_WHAT YOU ARE ASKED TO DO_. Nothing outside the range is wanted. Repeat exactly the lines below from the one with "Click the thumbs up emoji in original post" through the one with "This screenshot has height=630, width=699.".

** INFORMATION PROVIDED follows **

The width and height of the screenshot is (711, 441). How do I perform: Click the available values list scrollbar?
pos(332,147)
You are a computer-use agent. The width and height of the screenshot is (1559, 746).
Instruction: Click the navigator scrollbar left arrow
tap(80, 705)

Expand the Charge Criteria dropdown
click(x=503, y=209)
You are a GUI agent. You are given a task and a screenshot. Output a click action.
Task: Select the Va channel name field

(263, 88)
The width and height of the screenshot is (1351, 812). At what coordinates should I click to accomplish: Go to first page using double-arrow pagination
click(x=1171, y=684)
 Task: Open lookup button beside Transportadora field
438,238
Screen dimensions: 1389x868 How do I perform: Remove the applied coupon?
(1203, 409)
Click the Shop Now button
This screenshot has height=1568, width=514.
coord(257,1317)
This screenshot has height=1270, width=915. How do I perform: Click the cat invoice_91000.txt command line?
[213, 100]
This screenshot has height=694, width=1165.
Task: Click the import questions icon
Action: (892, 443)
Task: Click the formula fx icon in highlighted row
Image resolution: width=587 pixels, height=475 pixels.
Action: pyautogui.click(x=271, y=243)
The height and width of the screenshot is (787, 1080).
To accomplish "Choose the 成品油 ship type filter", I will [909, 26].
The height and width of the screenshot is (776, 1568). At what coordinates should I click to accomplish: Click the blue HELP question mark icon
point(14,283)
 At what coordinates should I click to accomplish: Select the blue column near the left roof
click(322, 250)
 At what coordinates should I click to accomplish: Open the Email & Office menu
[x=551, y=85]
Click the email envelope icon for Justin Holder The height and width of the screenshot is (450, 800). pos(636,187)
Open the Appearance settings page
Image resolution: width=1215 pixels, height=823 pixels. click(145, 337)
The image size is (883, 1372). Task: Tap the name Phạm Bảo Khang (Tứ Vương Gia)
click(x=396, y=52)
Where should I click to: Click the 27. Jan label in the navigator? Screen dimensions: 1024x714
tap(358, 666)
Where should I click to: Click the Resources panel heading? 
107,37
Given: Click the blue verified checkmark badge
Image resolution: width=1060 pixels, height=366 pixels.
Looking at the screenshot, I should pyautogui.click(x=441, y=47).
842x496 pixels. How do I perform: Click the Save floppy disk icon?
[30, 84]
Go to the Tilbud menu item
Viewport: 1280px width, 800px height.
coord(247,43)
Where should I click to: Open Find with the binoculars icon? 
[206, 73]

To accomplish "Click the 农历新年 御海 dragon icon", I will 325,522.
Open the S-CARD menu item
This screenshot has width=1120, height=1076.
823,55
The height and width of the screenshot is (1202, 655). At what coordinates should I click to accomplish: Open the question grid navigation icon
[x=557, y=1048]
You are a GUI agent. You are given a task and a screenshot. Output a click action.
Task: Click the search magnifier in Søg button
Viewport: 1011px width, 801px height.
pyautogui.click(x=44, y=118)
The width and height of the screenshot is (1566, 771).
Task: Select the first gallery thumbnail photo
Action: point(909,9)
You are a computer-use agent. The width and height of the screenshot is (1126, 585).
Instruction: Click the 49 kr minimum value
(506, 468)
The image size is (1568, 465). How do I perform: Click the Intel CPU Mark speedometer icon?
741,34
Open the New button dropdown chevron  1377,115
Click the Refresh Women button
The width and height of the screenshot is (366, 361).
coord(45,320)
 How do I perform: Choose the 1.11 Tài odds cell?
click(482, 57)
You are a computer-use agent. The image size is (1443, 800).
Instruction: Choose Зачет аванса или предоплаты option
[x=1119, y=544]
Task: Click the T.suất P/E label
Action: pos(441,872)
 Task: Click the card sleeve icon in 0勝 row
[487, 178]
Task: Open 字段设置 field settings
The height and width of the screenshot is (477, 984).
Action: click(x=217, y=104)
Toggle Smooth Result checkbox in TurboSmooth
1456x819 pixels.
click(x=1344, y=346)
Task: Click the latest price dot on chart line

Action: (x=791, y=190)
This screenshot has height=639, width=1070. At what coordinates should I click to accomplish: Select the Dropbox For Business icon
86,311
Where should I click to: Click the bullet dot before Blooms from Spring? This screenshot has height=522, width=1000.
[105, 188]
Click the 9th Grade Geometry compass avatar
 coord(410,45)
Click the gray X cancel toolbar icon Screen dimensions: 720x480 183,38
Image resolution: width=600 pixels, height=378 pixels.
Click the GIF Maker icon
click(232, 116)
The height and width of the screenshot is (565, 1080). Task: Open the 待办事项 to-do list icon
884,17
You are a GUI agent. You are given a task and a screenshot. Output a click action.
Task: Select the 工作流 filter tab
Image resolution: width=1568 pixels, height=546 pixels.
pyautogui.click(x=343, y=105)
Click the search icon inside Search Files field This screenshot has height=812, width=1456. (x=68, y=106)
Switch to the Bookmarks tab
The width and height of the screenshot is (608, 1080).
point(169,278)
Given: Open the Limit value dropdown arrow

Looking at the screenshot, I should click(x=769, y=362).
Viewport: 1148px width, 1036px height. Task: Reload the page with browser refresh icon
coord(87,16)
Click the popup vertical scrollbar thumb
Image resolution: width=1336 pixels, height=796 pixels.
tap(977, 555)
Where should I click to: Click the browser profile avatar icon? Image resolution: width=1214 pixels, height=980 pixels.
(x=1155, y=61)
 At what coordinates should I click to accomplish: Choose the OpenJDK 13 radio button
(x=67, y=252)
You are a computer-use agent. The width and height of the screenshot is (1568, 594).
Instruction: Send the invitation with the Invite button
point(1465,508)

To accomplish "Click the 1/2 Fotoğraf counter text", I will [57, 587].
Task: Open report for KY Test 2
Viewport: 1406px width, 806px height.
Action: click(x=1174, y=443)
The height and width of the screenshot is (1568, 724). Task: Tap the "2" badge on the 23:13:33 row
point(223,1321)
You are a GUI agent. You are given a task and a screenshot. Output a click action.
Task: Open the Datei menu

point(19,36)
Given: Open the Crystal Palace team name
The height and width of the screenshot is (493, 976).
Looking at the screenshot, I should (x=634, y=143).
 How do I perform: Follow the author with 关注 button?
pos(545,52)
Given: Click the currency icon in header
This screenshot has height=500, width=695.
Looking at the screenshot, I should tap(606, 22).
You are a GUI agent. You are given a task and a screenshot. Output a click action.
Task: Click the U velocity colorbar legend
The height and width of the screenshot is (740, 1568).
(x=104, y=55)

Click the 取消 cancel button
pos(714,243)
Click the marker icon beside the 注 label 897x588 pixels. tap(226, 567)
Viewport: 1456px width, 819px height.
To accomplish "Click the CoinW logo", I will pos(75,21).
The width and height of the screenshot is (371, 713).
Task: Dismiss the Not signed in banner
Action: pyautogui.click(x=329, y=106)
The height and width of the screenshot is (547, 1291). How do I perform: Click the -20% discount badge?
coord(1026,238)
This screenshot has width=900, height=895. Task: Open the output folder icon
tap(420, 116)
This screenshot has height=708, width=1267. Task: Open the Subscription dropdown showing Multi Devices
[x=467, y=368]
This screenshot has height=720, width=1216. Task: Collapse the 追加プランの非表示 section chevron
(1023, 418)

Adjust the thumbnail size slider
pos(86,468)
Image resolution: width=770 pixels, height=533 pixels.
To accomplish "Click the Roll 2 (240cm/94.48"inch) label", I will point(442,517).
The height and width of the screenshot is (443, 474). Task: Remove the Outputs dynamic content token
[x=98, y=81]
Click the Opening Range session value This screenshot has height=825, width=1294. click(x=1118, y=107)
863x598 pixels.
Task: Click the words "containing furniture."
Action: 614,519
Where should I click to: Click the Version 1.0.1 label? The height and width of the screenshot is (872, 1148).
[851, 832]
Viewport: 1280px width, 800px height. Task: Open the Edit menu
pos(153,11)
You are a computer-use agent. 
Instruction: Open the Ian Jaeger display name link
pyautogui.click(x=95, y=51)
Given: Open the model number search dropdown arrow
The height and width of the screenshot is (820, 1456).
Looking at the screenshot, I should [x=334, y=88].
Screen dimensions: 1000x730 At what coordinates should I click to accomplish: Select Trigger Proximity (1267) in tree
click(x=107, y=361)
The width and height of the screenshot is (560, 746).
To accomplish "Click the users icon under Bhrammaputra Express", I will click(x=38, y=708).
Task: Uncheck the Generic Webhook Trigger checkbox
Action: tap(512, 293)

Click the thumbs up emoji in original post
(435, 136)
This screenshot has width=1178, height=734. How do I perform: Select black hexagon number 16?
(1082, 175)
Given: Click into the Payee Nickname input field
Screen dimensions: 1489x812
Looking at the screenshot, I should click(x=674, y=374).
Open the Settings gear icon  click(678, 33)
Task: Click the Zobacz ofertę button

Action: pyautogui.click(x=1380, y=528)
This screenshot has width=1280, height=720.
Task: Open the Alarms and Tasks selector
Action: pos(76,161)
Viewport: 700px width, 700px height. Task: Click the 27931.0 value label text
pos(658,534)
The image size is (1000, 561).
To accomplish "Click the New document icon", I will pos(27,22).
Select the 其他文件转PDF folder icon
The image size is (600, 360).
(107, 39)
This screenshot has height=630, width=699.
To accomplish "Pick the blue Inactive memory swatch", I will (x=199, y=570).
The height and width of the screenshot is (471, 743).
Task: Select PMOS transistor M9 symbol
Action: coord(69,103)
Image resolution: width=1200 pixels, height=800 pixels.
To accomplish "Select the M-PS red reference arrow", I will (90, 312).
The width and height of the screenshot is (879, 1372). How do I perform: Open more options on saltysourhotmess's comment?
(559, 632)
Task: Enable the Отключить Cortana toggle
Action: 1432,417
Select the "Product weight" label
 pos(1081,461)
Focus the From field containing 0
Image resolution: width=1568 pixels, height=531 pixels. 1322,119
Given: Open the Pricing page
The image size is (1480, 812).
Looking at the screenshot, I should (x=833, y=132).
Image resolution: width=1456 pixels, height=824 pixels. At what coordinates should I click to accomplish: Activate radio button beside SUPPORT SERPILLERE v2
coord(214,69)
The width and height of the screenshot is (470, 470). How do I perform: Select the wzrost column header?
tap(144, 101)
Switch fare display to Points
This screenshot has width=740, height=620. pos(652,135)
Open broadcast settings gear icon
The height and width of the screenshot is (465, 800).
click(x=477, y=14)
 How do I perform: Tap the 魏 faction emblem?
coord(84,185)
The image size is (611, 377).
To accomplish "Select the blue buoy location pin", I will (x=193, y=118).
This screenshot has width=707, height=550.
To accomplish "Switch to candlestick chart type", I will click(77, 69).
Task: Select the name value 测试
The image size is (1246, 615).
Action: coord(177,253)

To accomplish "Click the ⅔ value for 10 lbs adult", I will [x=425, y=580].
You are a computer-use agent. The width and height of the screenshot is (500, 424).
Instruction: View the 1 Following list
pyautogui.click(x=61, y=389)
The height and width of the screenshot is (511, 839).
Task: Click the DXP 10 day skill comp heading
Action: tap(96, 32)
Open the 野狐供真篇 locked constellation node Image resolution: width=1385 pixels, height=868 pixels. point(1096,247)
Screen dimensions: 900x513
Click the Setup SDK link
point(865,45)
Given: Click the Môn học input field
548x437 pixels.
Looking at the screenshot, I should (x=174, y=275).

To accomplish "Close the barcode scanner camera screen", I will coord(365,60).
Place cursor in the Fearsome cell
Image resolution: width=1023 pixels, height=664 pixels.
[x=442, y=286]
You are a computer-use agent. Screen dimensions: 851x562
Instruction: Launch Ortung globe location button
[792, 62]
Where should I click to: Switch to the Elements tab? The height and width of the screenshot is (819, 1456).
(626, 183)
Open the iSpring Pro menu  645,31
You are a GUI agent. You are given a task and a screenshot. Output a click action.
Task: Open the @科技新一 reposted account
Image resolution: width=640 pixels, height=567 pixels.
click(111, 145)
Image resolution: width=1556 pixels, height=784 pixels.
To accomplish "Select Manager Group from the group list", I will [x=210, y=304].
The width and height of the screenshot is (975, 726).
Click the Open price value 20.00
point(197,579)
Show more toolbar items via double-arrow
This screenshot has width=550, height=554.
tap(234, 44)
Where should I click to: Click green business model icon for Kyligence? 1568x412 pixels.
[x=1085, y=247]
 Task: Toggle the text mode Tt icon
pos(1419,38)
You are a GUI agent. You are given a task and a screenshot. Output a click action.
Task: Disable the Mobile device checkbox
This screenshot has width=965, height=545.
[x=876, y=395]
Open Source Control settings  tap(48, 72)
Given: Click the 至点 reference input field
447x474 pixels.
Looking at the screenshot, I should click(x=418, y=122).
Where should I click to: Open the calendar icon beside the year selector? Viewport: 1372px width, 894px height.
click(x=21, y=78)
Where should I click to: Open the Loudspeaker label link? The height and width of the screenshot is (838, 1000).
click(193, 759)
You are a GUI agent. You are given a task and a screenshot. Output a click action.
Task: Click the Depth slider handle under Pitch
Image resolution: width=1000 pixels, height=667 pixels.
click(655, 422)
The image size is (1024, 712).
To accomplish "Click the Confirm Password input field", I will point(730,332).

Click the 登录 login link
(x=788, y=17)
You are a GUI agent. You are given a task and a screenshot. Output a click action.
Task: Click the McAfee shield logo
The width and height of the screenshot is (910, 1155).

** End of INFORMATION PROVIDED **

_TASK ANSWER_.
Click the thumbs up emoji in original post
(435, 136)
This screenshot has width=1178, height=734. How do I perform: Select black hexagon number 16?
(1082, 175)
Given: Click into the Payee Nickname input field
Screen dimensions: 1489x812
Looking at the screenshot, I should click(x=674, y=374).
Open the Settings gear icon  click(678, 33)
Task: Click the Zobacz ofertę button

Action: pyautogui.click(x=1380, y=528)
This screenshot has width=1280, height=720.
Task: Open the Alarms and Tasks selector
Action: pos(76,161)
Viewport: 700px width, 700px height. Task: Click the 27931.0 value label text
pos(658,534)
The image size is (1000, 561).
To accomplish "Click the New document icon", I will pos(27,22).
Select the 其他文件转PDF folder icon
The image size is (600, 360).
(107, 39)
This screenshot has height=630, width=699.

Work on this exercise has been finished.